第17話 ホーランド王国

 家臣が顔を揃えた円卓の席上、国王が席を立ち、みるみる青ざめていく。

「それは…本当か?

 勇者殿が倒されたのか?」


「恐れながら…。」

 報告した通信兵も平伏し、頭を上げる気配がない。


「他の勇者達は…。」

 国王が絞り出すような声を上げる。


「…全滅です。」

 通信兵も絞り出すように答える。


 ざわつき始める家臣団、国王も呆けたように席にドカッと座り込んでしまう。

「どうするんだ?

 もう、避ける兵力は無いぞ…。」

「国内の全領主から兵力を搾り取れば…。」

「もはや、各領主も兵などは居ない。

 この前の戦で全て注ぎ込んでいる。」

「では、どうするんだ?」

 喧々諤々の論争を続ける家臣団をしり目に、国王の瞳には生気がない。


 やがて纏まることのない論争も収まり、家臣団の視線が国王に集まる。


「陛下…。」

 宰相が国王の顔を覗き込むと、国王の瞳は赤く輝き、口元では意味不明な言葉が漏れ出している。
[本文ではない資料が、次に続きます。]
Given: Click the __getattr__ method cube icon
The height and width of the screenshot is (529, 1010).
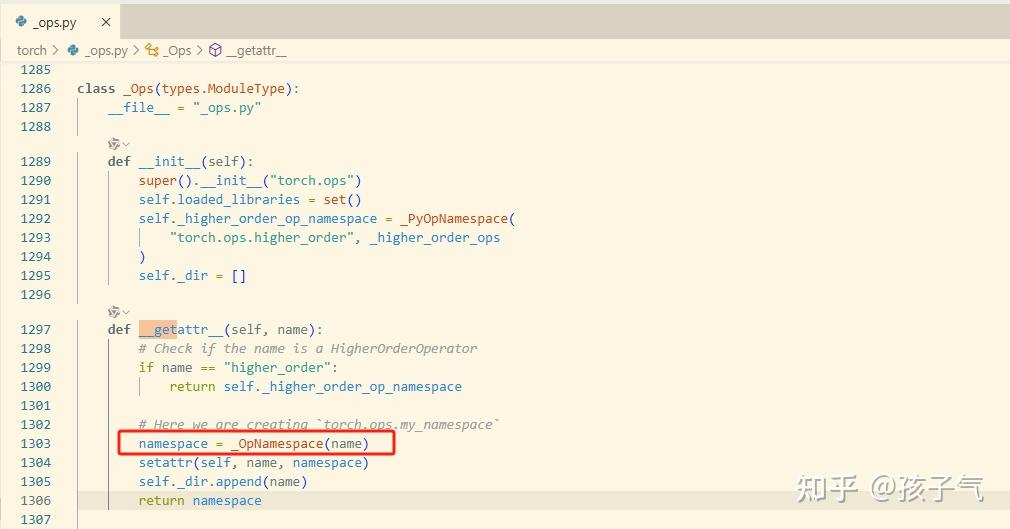Looking at the screenshot, I should pyautogui.click(x=216, y=50).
 宰相が驚き、身を引こうとした瞬間、宰相の肩を鷲掴みし立ち上がる国王。


「全軍を持って、事にあたるのだ!

 全ての兵をかき集めよ!

 男であれば、年齢は問わぬ!

 根こそぎかき集めるのだぁ!!」


 再びざわめきだす家臣団ではあったが、国王の赤い瞳に射抜かれると、全員が平伏し、国王を称え始める。

 国王は腕を組み、満足気に頷く。


 腕を天に掲げ、神の祝福を受けているかのように、恍惚な笑顔で王は語る。

「そうだ!

 ここは、私が創った国なのだ!

 勇者である、この私がぁ!!」


 そして、平伏した家臣団を見回す。

「お前達は、私の部下しもべだ!

 我が威光に応え、我が意思に従うのだ!!」


 家臣団は平伏したまま答える。

「ホーランド国王様、万歳!

 我々は、貴方様の下僕しもべ

 我々の全てを貴方様に!」

 その有様を満足気に眺めるのは、赤い瞳に不敵な笑みを浮かべる国王であった。


◇ ◇ ◇


 勇者の一団とともに、第三王女が崩御された一報は、深い悲しみを持って王都内の人々にもたらされた。
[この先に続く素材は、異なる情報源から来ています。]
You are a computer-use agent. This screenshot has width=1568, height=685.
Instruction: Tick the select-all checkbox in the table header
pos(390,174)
 そして同日、男性の徴用が王都内で早急に始まるという一報に、王都内の人々は動揺するしかなかった。


 さらに三日を置いて、人々の不安と悲しみをあざ笑うように、王都では男性へいし狩りが始まり、人々はパニックを起こした。

 結果、王都各所で暴動が発生するものの、血の雨が降った後、全て平定されるのであった。


 そして、進軍の朝を迎えた。

 生気を失った男性達には、年齢にかかわらず枷が着けられ、囚人のような有様で戦地へ引き立てられて行く。

 囚人の後に進軍するのは、鎧を身にまとった犯罪者ならずもの達である。

 犯罪者ならずもの達は、戦地へ赴くのであれば、過去の犯罪ばかりか、戦地での行為も一切不問という特典に釣られ、我先にと兵に志願したのである。

 そして、志願兵には、装備が一式支給され、犯罪者ならずもの達は、あたかも騎士のような風体になっていた。


 家臣団も全員騎士の鎧をまとい、国王一家を囲み進軍していく。

 家臣の騎馬部隊の中央には、華麗に飾り立てられた馬車が一台、鎧姿の国王と、喪服を纏った二人の王女が乗り込んでいた。


 進軍する兵隊を前に、衰弱しきった視線と散発的な拍手で応える王都住民女性達

 華やかな出陣の式典に反して、その風景は葬送の行列のようにさえ見えた。